Silvia Izquierdo, Associated Press
RIO DE JANEIRO — Enormous buildings suddenly collapse in this seaside Olympic city's center, killing 17. A manhole explodes near Copacabana Beach, severely burning a pair of American tourists.
Another explosion rips through a downtown restaurant, blasting the bodies of three workers clear across the street. A trolley car that's a favorite attraction for visitors runs off its rails, killing five and injuring dozens. A French tourist falls to his death while riding the same line because of a hole in a security fence along the track's edge.
These accidents from the past year haven't just highlighted everyday dangers for Rio's 6 million residents. They are contributing to a growing concern about Rio de Janeiro's readiness to host the finals of the 2014 World Cup as well as the 2016 Olympics.
Rio's Mayor Eduardo Paes argues that last week's unexplained building collapse and other infrastructure woes are not directly related to preparations for the World Cup or the Olympics because none of the accidents occurred at the sites planned for either event.
But critics say the repeated deadly accidents in the heart of the city point to larger problems: decades of neglect and almost nonexistent urban planning, lax oversight and institutionalized corruption, that could spell disaster at the World Cup or Olympics.
With its sprawling sandy beaches, palm tree-lined streets and rocky outcroppings covered with lush, tropical vegetation, Rio is a picture postcard of a city. But scratch the surface and it soon becomes apparent that the decay here runs deep, and extends far beyond the infamous hillside slums, or "favelas."
Aging natural gas pipelines crisscross the subterranean network of electricity lines, a dangerously combustible mix thought to explain a rash of exploding manholes in the past year, with the latest blowout coming this week.
Even moderate rains, and Rio is a city of immense downpours, suffice to turn many thoroughfares into rushing rivers, including the area around iconic Maracana stadium, the jewel in the 2014 World Cup crown and venue for the opening of the Olympics.
If that weren't enough, Rio is also dotted with more than 1,500 abandoned buildings, many of them in advanced states of disrepair, according to a recent report in Veja newsweekly, citing city authorities.
Last Wednesday's dramatic disintegration of a 20-story office building added to the doubts about Rio's capacity to play host to world-class events, with photos of the wreckage splashed across newspapers and websites the world over. Seventeen bodies have been retrieved and three people are still missing, but casualties could have numbered in the hundreds had the building fallen during the workday instead of at night.
Authorities are still investigating the cause of the collapse, which also pulled down two neighboring buildings, but officials have pointed to illegal construction inside the structure as the likely culprit.

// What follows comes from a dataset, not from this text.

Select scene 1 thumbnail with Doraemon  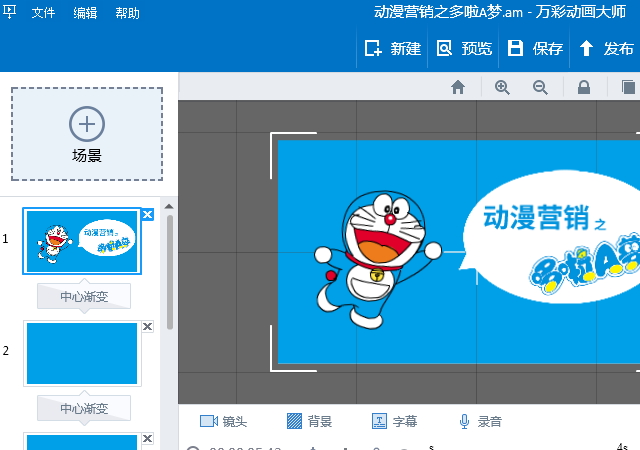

"You can't imagine this happening in the financial center of New York or Paris or even Beijing," said Christopher Gaffney, an American academic who's a visiting professor at the graduate school of architecture and urban planning at the Fluminense Federal University in Rio's sister city, Niteroi. His research focuses on preparations for the World Cup and Olympics.
"In Rio, structural engineering is not the problem," Gaffney said. "The problem is management of the city ... It's a totally unregulated system, which leads to problems" such as the exploding manholes, derailing streetcars and collapsing buildings.
Rio authorities' laissez-faire attitude dates back hundreds of years to colonial days and is in part a legacy of the Portuguese settlers' penchant for bureaucracy, Gaffney said. The civil codes here are so thick with regulations that it would be almost impossible for construction companies to follow them to the letter, so in practice virtually no one pays them heed at all.